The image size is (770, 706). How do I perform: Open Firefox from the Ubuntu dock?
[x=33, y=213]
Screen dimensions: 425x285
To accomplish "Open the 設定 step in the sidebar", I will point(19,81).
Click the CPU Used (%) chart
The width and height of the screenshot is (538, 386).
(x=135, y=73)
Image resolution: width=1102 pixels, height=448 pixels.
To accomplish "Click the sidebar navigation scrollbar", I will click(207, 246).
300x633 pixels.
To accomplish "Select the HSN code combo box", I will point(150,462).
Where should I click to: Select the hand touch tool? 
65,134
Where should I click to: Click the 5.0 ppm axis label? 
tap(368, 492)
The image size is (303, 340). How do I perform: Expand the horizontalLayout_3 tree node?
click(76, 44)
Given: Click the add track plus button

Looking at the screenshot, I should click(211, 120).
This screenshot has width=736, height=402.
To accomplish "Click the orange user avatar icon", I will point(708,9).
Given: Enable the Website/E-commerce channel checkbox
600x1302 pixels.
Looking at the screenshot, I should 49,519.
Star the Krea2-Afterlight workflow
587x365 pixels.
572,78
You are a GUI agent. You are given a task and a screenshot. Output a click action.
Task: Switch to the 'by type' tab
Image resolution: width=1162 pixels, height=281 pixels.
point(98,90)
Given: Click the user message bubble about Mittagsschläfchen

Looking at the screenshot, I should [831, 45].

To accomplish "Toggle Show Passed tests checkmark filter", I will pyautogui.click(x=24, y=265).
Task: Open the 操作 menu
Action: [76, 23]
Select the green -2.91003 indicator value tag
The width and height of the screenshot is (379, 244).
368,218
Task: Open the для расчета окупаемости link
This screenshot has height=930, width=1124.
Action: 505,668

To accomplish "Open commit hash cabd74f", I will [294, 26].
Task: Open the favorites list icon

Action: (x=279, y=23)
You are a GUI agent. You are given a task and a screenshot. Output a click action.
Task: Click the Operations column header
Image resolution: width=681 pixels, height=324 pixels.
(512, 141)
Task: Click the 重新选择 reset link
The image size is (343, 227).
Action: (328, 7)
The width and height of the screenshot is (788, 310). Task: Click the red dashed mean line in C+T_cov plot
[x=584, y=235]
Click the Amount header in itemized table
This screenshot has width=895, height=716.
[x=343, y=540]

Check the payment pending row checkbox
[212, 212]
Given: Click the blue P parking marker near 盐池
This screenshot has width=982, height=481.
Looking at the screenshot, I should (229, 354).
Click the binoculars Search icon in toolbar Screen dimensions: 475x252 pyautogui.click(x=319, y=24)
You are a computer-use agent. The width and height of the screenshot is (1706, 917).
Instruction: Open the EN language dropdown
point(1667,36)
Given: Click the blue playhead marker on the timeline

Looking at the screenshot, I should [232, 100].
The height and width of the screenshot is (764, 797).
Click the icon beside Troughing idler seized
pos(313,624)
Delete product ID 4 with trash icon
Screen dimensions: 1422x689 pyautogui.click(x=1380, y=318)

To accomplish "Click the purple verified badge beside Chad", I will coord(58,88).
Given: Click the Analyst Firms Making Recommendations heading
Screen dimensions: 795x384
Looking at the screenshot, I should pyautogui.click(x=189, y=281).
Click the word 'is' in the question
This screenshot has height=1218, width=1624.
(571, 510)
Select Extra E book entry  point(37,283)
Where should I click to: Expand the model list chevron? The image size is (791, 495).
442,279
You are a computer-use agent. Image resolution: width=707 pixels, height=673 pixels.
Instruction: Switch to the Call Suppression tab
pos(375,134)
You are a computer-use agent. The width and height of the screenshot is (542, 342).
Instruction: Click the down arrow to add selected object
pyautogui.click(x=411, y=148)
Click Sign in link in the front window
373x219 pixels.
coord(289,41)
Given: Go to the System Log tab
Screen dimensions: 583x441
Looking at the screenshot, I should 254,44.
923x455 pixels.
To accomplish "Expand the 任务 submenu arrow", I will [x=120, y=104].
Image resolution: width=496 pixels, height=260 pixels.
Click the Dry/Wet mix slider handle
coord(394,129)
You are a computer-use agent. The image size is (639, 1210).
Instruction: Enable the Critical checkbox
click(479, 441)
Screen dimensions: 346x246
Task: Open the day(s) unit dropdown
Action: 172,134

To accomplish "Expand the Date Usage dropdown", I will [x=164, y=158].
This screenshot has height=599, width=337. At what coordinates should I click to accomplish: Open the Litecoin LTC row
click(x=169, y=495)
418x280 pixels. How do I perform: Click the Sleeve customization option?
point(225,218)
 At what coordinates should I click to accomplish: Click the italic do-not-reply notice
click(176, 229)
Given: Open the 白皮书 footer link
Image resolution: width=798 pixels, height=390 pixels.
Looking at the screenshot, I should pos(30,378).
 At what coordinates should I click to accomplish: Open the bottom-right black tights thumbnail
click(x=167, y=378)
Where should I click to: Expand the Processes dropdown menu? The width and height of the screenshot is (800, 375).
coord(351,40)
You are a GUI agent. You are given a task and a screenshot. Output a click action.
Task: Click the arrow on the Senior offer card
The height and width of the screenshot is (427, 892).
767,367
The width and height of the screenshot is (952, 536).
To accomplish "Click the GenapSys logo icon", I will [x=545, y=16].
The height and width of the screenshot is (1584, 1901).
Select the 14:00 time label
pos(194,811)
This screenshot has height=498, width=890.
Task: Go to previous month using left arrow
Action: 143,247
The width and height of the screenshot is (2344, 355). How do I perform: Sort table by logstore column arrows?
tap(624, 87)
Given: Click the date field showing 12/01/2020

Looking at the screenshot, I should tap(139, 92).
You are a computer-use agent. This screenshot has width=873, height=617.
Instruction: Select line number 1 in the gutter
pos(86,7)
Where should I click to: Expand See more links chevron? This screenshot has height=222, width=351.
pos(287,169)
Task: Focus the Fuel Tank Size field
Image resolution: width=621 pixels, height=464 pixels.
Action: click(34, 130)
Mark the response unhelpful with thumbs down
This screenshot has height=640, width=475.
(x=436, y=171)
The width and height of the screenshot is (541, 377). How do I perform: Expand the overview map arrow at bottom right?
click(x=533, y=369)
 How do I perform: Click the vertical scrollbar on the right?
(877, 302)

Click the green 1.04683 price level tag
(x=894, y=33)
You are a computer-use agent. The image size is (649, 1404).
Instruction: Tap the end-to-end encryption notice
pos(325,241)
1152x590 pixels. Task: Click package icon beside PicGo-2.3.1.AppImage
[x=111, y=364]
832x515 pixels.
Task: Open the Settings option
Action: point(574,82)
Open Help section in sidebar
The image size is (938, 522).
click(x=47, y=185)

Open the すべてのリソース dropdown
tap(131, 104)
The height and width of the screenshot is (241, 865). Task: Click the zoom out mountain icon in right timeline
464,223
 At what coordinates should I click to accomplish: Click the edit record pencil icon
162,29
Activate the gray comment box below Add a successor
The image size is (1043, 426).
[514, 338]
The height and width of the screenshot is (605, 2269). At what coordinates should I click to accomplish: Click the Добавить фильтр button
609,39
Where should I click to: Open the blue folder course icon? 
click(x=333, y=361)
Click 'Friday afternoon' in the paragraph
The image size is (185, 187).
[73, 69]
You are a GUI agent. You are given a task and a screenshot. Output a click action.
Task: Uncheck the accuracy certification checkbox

####################

§ EXERCISE REQUIREMENTS: Give back the full listing above verbatim.

§ EXPECTED OUTPUT:
The image size is (770, 706). How do I perform: Open Firefox from the Ubuntu dock?
[x=33, y=213]
Screen dimensions: 425x285
To accomplish "Open the 設定 step in the sidebar", I will point(19,81).
Click the CPU Used (%) chart
The width and height of the screenshot is (538, 386).
(x=135, y=73)
Image resolution: width=1102 pixels, height=448 pixels.
To accomplish "Click the sidebar navigation scrollbar", I will click(207, 246).
300x633 pixels.
To accomplish "Select the HSN code combo box", I will point(150,462).
Where should I click to: Select the hand touch tool? 
65,134
Where should I click to: Click the 5.0 ppm axis label? 
tap(368, 492)
The image size is (303, 340). How do I perform: Expand the horizontalLayout_3 tree node?
click(76, 44)
Given: Click the add track plus button

Looking at the screenshot, I should click(211, 120).
This screenshot has width=736, height=402.
To accomplish "Click the orange user avatar icon", I will point(708,9).
Given: Enable the Website/E-commerce channel checkbox
600x1302 pixels.
Looking at the screenshot, I should 49,519.
Star the Krea2-Afterlight workflow
587x365 pixels.
572,78
You are a GUI agent. You are given a task and a screenshot. Output a click action.
Task: Switch to the 'by type' tab
Image resolution: width=1162 pixels, height=281 pixels.
point(98,90)
Given: Click the user message bubble about Mittagsschläfchen

Looking at the screenshot, I should [831, 45].

To accomplish "Toggle Show Passed tests checkmark filter", I will pyautogui.click(x=24, y=265).
Task: Open the 操作 menu
Action: [76, 23]
Select the green -2.91003 indicator value tag
The width and height of the screenshot is (379, 244).
368,218
Task: Open the для расчета окупаемости link
This screenshot has height=930, width=1124.
Action: 505,668

To accomplish "Open commit hash cabd74f", I will [294, 26].
Task: Open the favorites list icon

Action: (x=279, y=23)
You are a GUI agent. You are given a task and a screenshot. Output a click action.
Task: Click the Operations column header
Image resolution: width=681 pixels, height=324 pixels.
(512, 141)
Task: Click the 重新选择 reset link
The image size is (343, 227).
Action: (328, 7)
The width and height of the screenshot is (788, 310). Task: Click the red dashed mean line in C+T_cov plot
[x=584, y=235]
Click the Amount header in itemized table
This screenshot has width=895, height=716.
[x=343, y=540]

Check the payment pending row checkbox
[212, 212]
Given: Click the blue P parking marker near 盐池
This screenshot has width=982, height=481.
Looking at the screenshot, I should (229, 354).
Click the binoculars Search icon in toolbar Screen dimensions: 475x252 pyautogui.click(x=319, y=24)
You are a computer-use agent. The width and height of the screenshot is (1706, 917).
Instruction: Open the EN language dropdown
point(1667,36)
Given: Click the blue playhead marker on the timeline

Looking at the screenshot, I should [232, 100].
The height and width of the screenshot is (764, 797).
Click the icon beside Troughing idler seized
pos(313,624)
Delete product ID 4 with trash icon
Screen dimensions: 1422x689 pyautogui.click(x=1380, y=318)

To accomplish "Click the purple verified badge beside Chad", I will coord(58,88).
Given: Click the Analyst Firms Making Recommendations heading
Screen dimensions: 795x384
Looking at the screenshot, I should pyautogui.click(x=189, y=281).
Click the word 'is' in the question
This screenshot has height=1218, width=1624.
(571, 510)
Select Extra E book entry  point(37,283)
Where should I click to: Expand the model list chevron? The image size is (791, 495).
442,279
You are a computer-use agent. Image resolution: width=707 pixels, height=673 pixels.
Instruction: Switch to the Call Suppression tab
pos(375,134)
You are a computer-use agent. The width and height of the screenshot is (542, 342).
Instruction: Click the down arrow to add selected object
pyautogui.click(x=411, y=148)
Click Sign in link in the front window
373x219 pixels.
coord(289,41)
Given: Go to the System Log tab
Screen dimensions: 583x441
Looking at the screenshot, I should 254,44.
923x455 pixels.
To accomplish "Expand the 任务 submenu arrow", I will [x=120, y=104].
Image resolution: width=496 pixels, height=260 pixels.
Click the Dry/Wet mix slider handle
coord(394,129)
You are a computer-use agent. The image size is (639, 1210).
Instruction: Enable the Critical checkbox
click(479, 441)
Screen dimensions: 346x246
Task: Open the day(s) unit dropdown
Action: 172,134

To accomplish "Expand the Date Usage dropdown", I will [x=164, y=158].
This screenshot has height=599, width=337. At what coordinates should I click to accomplish: Open the Litecoin LTC row
click(x=169, y=495)
418x280 pixels. How do I perform: Click the Sleeve customization option?
point(225,218)
 At what coordinates should I click to accomplish: Click the italic do-not-reply notice
click(176, 229)
Given: Open the 白皮书 footer link
Image resolution: width=798 pixels, height=390 pixels.
Looking at the screenshot, I should pos(30,378).
 At what coordinates should I click to accomplish: Open the bottom-right black tights thumbnail
click(x=167, y=378)
Where should I click to: Expand the Processes dropdown menu? The width and height of the screenshot is (800, 375).
coord(351,40)
You are a GUI agent. You are given a task and a screenshot. Output a click action.
Task: Click the arrow on the Senior offer card
The height and width of the screenshot is (427, 892).
767,367
The width and height of the screenshot is (952, 536).
To accomplish "Click the GenapSys logo icon", I will [x=545, y=16].
The height and width of the screenshot is (1584, 1901).
Select the 14:00 time label
pos(194,811)
This screenshot has height=498, width=890.
Task: Go to previous month using left arrow
Action: 143,247
The width and height of the screenshot is (2344, 355). How do I perform: Sort table by logstore column arrows?
tap(624, 87)
Given: Click the date field showing 12/01/2020

Looking at the screenshot, I should tap(139, 92).
You are a computer-use agent. This screenshot has width=873, height=617.
Instruction: Select line number 1 in the gutter
pos(86,7)
Where should I click to: Expand See more links chevron? This screenshot has height=222, width=351.
pos(287,169)
Task: Focus the Fuel Tank Size field
Image resolution: width=621 pixels, height=464 pixels.
Action: click(34, 130)
Mark the response unhelpful with thumbs down
This screenshot has height=640, width=475.
(x=436, y=171)
The width and height of the screenshot is (541, 377). How do I perform: Expand the overview map arrow at bottom right?
click(x=533, y=369)
 How do I perform: Click the vertical scrollbar on the right?
(877, 302)

Click the green 1.04683 price level tag
(x=894, y=33)
You are a computer-use agent. The image size is (649, 1404).
Instruction: Tap the end-to-end encryption notice
pos(325,241)
1152x590 pixels. Task: Click package icon beside PicGo-2.3.1.AppImage
[x=111, y=364]
832x515 pixels.
Task: Open the Settings option
Action: point(574,82)
Open Help section in sidebar
The image size is (938, 522).
click(x=47, y=185)

Open the すべてのリソース dropdown
tap(131, 104)
The height and width of the screenshot is (241, 865). Task: Click the zoom out mountain icon in right timeline
464,223
 At what coordinates should I click to accomplish: Click the edit record pencil icon
162,29
Activate the gray comment box below Add a successor
The image size is (1043, 426).
[514, 338]
The height and width of the screenshot is (605, 2269). At what coordinates should I click to accomplish: Click the Добавить фильтр button
609,39
Where should I click to: Open the blue folder course icon? 
click(x=333, y=361)
Click 'Friday afternoon' in the paragraph
The image size is (185, 187).
[73, 69]
You are a GUI agent. You are given a task and a screenshot. Output a click action.
Task: Uncheck the accuracy certification checkbox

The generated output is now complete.